* [목표]: 아래 기록의 모든 줄을 JSON 문자열 목록에 담으세요. 한 줄마다 문자열 하나로 하고, 빈 줄은 빼세요.
* * *
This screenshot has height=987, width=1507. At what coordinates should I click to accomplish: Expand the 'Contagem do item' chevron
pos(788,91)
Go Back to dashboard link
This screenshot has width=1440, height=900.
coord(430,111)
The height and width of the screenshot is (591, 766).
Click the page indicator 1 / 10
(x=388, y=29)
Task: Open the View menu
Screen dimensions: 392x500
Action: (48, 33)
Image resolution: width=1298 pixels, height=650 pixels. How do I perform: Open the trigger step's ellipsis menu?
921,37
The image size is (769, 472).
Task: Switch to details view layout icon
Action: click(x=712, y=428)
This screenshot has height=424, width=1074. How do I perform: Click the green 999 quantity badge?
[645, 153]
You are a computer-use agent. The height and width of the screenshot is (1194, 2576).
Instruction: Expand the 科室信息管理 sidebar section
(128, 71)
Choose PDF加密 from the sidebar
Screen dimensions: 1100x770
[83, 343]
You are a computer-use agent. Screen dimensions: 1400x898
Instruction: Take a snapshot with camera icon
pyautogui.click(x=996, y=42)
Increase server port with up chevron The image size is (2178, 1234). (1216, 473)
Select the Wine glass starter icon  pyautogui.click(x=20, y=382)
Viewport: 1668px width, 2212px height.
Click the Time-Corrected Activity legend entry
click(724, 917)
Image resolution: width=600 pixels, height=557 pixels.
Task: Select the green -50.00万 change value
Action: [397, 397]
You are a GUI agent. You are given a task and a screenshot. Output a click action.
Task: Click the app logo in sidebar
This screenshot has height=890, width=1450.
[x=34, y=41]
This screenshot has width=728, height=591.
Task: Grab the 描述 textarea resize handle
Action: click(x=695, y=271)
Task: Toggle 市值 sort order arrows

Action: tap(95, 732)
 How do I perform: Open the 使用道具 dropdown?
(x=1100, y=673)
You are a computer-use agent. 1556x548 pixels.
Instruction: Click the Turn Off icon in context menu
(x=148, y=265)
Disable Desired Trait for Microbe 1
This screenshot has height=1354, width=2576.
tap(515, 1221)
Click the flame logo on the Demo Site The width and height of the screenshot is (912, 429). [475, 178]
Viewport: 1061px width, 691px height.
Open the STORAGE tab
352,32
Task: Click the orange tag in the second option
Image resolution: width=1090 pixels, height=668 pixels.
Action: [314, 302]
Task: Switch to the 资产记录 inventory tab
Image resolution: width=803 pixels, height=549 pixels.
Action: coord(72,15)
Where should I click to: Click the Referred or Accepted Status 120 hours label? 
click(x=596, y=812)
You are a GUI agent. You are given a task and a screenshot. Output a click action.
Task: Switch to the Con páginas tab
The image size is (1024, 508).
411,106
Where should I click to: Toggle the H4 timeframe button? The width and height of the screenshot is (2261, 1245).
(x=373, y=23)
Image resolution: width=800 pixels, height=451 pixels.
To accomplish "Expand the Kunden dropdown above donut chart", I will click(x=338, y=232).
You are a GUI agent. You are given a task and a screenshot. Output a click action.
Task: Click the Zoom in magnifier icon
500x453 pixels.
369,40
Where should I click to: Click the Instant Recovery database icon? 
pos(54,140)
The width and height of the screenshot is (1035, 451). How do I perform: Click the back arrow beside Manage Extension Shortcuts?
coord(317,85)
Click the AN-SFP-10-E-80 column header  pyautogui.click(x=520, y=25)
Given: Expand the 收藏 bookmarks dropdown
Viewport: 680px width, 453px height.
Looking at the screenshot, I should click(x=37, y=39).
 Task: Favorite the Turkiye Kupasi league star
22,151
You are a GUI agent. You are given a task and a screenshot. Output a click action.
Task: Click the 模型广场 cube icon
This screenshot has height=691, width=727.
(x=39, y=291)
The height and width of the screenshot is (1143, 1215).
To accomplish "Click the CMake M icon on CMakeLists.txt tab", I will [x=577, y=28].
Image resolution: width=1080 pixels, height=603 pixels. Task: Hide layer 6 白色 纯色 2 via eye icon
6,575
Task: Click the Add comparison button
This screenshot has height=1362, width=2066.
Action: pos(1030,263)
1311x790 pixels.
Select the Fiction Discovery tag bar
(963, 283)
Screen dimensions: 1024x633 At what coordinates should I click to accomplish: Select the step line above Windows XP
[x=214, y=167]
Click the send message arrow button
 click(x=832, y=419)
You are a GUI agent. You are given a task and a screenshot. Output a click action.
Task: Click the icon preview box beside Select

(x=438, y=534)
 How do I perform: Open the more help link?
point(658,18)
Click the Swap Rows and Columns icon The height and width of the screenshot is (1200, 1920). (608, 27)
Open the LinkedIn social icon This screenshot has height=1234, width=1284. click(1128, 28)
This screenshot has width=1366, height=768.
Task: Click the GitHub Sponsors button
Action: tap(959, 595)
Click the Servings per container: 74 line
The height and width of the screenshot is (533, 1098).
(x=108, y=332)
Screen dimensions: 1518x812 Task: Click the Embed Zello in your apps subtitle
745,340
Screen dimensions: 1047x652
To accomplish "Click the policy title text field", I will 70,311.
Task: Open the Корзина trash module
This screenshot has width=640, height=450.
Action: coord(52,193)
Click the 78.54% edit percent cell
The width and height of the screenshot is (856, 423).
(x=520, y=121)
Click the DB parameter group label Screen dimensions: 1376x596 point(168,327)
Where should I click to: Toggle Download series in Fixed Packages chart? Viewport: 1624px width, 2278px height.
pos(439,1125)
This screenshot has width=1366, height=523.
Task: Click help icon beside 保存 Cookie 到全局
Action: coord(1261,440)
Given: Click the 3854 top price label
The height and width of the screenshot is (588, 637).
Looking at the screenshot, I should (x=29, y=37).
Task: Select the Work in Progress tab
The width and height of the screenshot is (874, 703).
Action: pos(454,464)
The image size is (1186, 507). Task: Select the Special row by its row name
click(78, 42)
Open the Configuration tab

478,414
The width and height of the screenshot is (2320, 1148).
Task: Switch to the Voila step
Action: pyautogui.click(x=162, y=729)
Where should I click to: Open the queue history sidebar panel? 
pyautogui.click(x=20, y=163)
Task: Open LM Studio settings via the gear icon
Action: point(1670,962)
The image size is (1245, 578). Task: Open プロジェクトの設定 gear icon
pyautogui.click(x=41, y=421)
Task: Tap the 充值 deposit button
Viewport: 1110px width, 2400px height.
* * *
* [과제 답변]:
[
  "This screenshot has height=987, width=1507. At what coordinates should I click to accomplish: Expand the 'Contagem do item' chevron",
  "pos(788,91)",
  "Go Back to dashboard link",
  "This screenshot has width=1440, height=900.",
  "coord(430,111)",
  "The height and width of the screenshot is (591, 766).",
  "Click the page indicator 1 / 10",
  "(x=388, y=29)",
  "Task: Open the View menu",
  "Screen dimensions: 392x500",
  "Action: (48, 33)",
  "Image resolution: width=1298 pixels, height=650 pixels. How do I perform: Open the trigger step's ellipsis menu?",
  "921,37",
  "The image size is (769, 472).",
  "Task: Switch to details view layout icon",
  "Action: click(x=712, y=428)",
  "This screenshot has height=424, width=1074. How do I perform: Click the green 999 quantity badge?",
  "[645, 153]",
  "You are a computer-use agent. The height and width of the screenshot is (1194, 2576).",
  "Instruction: Expand the 科室信息管理 sidebar section",
  "(128, 71)",
  "Choose PDF加密 from the sidebar",
  "Screen dimensions: 1100x770",
  "[83, 343]",
  "You are a computer-use agent. Screen dimensions: 1400x898",
  "Instruction: Take a snapshot with camera icon",
  "pyautogui.click(x=996, y=42)",
  "Increase server port with up chevron The image size is (2178, 1234). (1216, 473)",
  "Select the Wine glass starter icon  pyautogui.click(x=20, y=382)",
  "Viewport: 1668px width, 2212px height.",
  "Click the Time-Corrected Activity legend entry",
  "click(724, 917)",
  "Image resolution: width=600 pixels, height=557 pixels.",
  "Task: Select the green -50.00万 change value",
  "Action: [397, 397]",
  "You are a GUI agent. You are given a task and a screenshot. Output a click action.",
  "Task: Click the app logo in sidebar",
  "This screenshot has height=890, width=1450.",
  "[x=34, y=41]",
  "This screenshot has width=728, height=591.",
  "Task: Grab the 描述 textarea resize handle",
  "Action: click(x=695, y=271)",
  "Task: Toggle 市值 sort order arrows",
  "Action: tap(95, 732)",
  " How do I perform: Open the 使用道具 dropdown?",
  "(x=1100, y=673)",
  "You are a computer-use agent. 1556x548 pixels.",
  "Instruction: Click the Turn Off icon in context menu",
  "(x=148, y=265)",
  "Disable Desired Trait for Microbe 1",
  "This screenshot has height=1354, width=2576.",
  "tap(515, 1221)",
  "Click the flame logo on the Demo Site The width and height of the screenshot is (912, 429). [475, 178]",
  "Viewport: 1061px width, 691px height.",
  "Open the STORAGE tab",
  "352,32",
  "Task: Click the orange tag in the second option",
  "Image resolution: width=1090 pixels, height=668 pixels.",
  "Action: [314, 302]",
  "Task: Switch to the 资产记录 inventory tab",
  "Image resolution: width=803 pixels, height=549 pixels.",
  "Action: coord(72,15)",
  "Where should I click to: Click the Referred or Accepted Status 120 hours label? ",
  "click(x=596, y=812)",
  "You are a GUI agent. You are given a task and a screenshot. Output a click action.",
  "Task: Switch to the Con páginas tab",
  "The image size is (1024, 508).",
  "411,106",
  "Where should I click to: Toggle the H4 timeframe button? The width and height of the screenshot is (2261, 1245).",
  "(x=373, y=23)",
  "Image resolution: width=800 pixels, height=451 pixels.",
  "To accomplish \"Expand the Kunden dropdown above donut chart\", I will click(x=338, y=232).",
  "You are a GUI agent. You are given a task and a screenshot. Output a click action.",
  "Task: Click the Zoom in magnifier icon",
  "500x453 pixels.",
  "369,40",
  "Where should I click to: Click the Instant Recovery database icon? ",
  "pos(54,140)",
  "The width and height of the screenshot is (1035, 451). How do I perform: Click the back arrow beside Manage Extension Shortcuts?",
  "coord(317,85)",
  "Click the AN-SFP-10-E-80 column header  pyautogui.click(x=520, y=25)",
  "Given: Expand the 收藏 bookmarks dropdown",
  "Viewport: 680px width, 453px height.",
  "Looking at the screenshot, I should click(x=37, y=39).",
  " Task: Favorite the Turkiye Kupasi league star",
  "22,151",
  "You are a GUI agent. You are given a task and a screenshot. Output a click action.",
  "Task: Click the 模型广场 cube icon",
  "This screenshot has height=691, width=727.",
  "(x=39, y=291)",
  "The height and width of the screenshot is (1143, 1215).",
  "To accomplish \"Click the CMake M icon on CMakeLists.txt tab\", I will [x=577, y=28].",
  "Image resolution: width=1080 pixels, height=603 pixels. Task: Hide layer 6 白色 纯色 2 via eye icon",
  "6,575",
  "Task: Click the Add comparison button",
  "This screenshot has height=1362, width=2066.",
  "Action: pos(1030,263)",
  "1311x790 pixels.",
  "Select the Fiction Discovery tag bar",
  "(963, 283)",
  "Screen dimensions: 1024x633 At what coordinates should I click to accomplish: Select the step line above Windows XP",
  "[x=214, y=167]",
  "Click the send message arrow button",
  " click(x=832, y=419)",
  "You are a GUI agent. You are given a task and a screenshot. Output a click action.",
  "Task: Click the icon preview box beside Select",
  "(x=438, y=534)",
  " How do I perform: Open the more help link?",
  "point(658,18)",
  "Click the Swap Rows and Columns icon The height and width of the screenshot is (1200, 1920). (608, 27)",
  "Open the LinkedIn social icon This screenshot has height=1234, width=1284. click(1128, 28)",
  "This screenshot has width=1366, height=768.",
  "Task: Click the GitHub Sponsors button",
  "Action: tap(959, 595)",
  "Click the Servings per container: 74 line",
  "The height and width of the screenshot is (533, 1098).",
  "(x=108, y=332)",
  "Screen dimensions: 1518x812 Task: Click the Embed Zello in your apps subtitle",
  "745,340",
  "Screen dimensions: 1047x652",
  "To accomplish \"Click the policy title text field\", I will 70,311.",
  "Task: Open the Корзина trash module",
  "This screenshot has width=640, height=450.",
  "Action: coord(52,193)",
  "Click the 78.54% edit percent cell",
  "The width and height of the screenshot is (856, 423).",
  "(x=520, y=121)",
  "Click the DB parameter group label Screen dimensions: 1376x596 point(168,327)",
  "Where should I click to: Toggle Download series in Fixed Packages chart? Viewport: 1624px width, 2278px height.",
  "pos(439,1125)",
  "This screenshot has width=1366, height=523.",
  "Task: Click help icon beside 保存 Cookie 到全局",
  "Action: coord(1261,440)",
  "Given: Click the 3854 top price label",
  "The height and width of the screenshot is (588, 637).",
  "Looking at the screenshot, I should (x=29, y=37).",
  "Task: Select the Work in Progress tab",
  "The width and height of the screenshot is (874, 703).",
  "Action: pos(454,464)",
  "The image size is (1186, 507). Task: Select the Special row by its row name",
  "click(78, 42)",
  "Open the Configuration tab",
  "478,414",
  "The width and height of the screenshot is (2320, 1148).",
  "Task: Switch to the Voila step",
  "Action: pyautogui.click(x=162, y=729)",
  "Where should I click to: Open the queue history sidebar panel? ",
  "pyautogui.click(x=20, y=163)",
  "Task: Open LM Studio settings via the gear icon",
  "Action: point(1670,962)",
  "The image size is (1245, 578). Task: Open プロジェクトの設定 gear icon",
  "pyautogui.click(x=41, y=421)",
  "Task: Tap the 充值 deposit button",
  "Viewport: 1110px width, 2400px height."
]